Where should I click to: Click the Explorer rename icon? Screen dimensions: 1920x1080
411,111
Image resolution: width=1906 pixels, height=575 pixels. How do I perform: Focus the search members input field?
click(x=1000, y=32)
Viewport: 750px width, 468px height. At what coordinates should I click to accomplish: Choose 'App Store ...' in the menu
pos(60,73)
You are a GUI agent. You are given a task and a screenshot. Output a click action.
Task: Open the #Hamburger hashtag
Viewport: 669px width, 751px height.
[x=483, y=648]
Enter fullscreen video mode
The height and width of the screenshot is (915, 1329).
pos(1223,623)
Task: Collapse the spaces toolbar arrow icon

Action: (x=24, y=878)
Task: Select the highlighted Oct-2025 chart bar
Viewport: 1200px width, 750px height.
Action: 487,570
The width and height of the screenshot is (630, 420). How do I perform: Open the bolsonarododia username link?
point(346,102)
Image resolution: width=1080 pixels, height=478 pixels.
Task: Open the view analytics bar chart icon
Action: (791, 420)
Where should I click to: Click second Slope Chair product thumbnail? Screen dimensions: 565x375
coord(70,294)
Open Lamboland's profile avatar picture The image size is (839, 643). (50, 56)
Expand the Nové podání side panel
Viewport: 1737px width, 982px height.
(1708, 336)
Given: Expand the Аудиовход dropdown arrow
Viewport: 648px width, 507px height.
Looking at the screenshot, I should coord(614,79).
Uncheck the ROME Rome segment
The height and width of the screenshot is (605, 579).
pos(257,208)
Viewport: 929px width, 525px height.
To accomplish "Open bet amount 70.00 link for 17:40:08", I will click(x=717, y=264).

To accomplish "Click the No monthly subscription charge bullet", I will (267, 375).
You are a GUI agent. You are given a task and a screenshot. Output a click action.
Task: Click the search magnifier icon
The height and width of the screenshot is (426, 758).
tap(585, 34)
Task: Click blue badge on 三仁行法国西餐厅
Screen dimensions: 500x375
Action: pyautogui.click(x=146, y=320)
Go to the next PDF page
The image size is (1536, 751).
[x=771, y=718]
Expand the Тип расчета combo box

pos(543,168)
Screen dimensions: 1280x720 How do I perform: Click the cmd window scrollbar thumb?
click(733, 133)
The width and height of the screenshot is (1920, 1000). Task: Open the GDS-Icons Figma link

-=-=-=-=-

#### What you need to do
Your task is to restate every record word for word.

#### Your response
Where should I click to: Click the Explorer rename icon? Screen dimensions: 1920x1080
411,111
Image resolution: width=1906 pixels, height=575 pixels. How do I perform: Focus the search members input field?
click(x=1000, y=32)
Viewport: 750px width, 468px height. At what coordinates should I click to accomplish: Choose 'App Store ...' in the menu
pos(60,73)
You are a GUI agent. You are given a task and a screenshot. Output a click action.
Task: Open the #Hamburger hashtag
Viewport: 669px width, 751px height.
[x=483, y=648]
Enter fullscreen video mode
The height and width of the screenshot is (915, 1329).
pos(1223,623)
Task: Collapse the spaces toolbar arrow icon

Action: (x=24, y=878)
Task: Select the highlighted Oct-2025 chart bar
Viewport: 1200px width, 750px height.
Action: 487,570
The width and height of the screenshot is (630, 420). How do I perform: Open the bolsonarododia username link?
point(346,102)
Image resolution: width=1080 pixels, height=478 pixels.
Task: Open the view analytics bar chart icon
Action: (791, 420)
Where should I click to: Click second Slope Chair product thumbnail? Screen dimensions: 565x375
coord(70,294)
Open Lamboland's profile avatar picture The image size is (839, 643). (50, 56)
Expand the Nové podání side panel
Viewport: 1737px width, 982px height.
(1708, 336)
Given: Expand the Аудиовход dropdown arrow
Viewport: 648px width, 507px height.
Looking at the screenshot, I should coord(614,79).
Uncheck the ROME Rome segment
The height and width of the screenshot is (605, 579).
pos(257,208)
Viewport: 929px width, 525px height.
To accomplish "Open bet amount 70.00 link for 17:40:08", I will click(x=717, y=264).

To accomplish "Click the No monthly subscription charge bullet", I will (267, 375).
You are a GUI agent. You are given a task and a screenshot. Output a click action.
Task: Click the search magnifier icon
The height and width of the screenshot is (426, 758).
tap(585, 34)
Task: Click blue badge on 三仁行法国西餐厅
Screen dimensions: 500x375
Action: pyautogui.click(x=146, y=320)
Go to the next PDF page
The image size is (1536, 751).
[x=771, y=718]
Expand the Тип расчета combo box

pos(543,168)
Screen dimensions: 1280x720 How do I perform: Click the cmd window scrollbar thumb?
click(733, 133)
The width and height of the screenshot is (1920, 1000). Task: Open the GDS-Icons Figma link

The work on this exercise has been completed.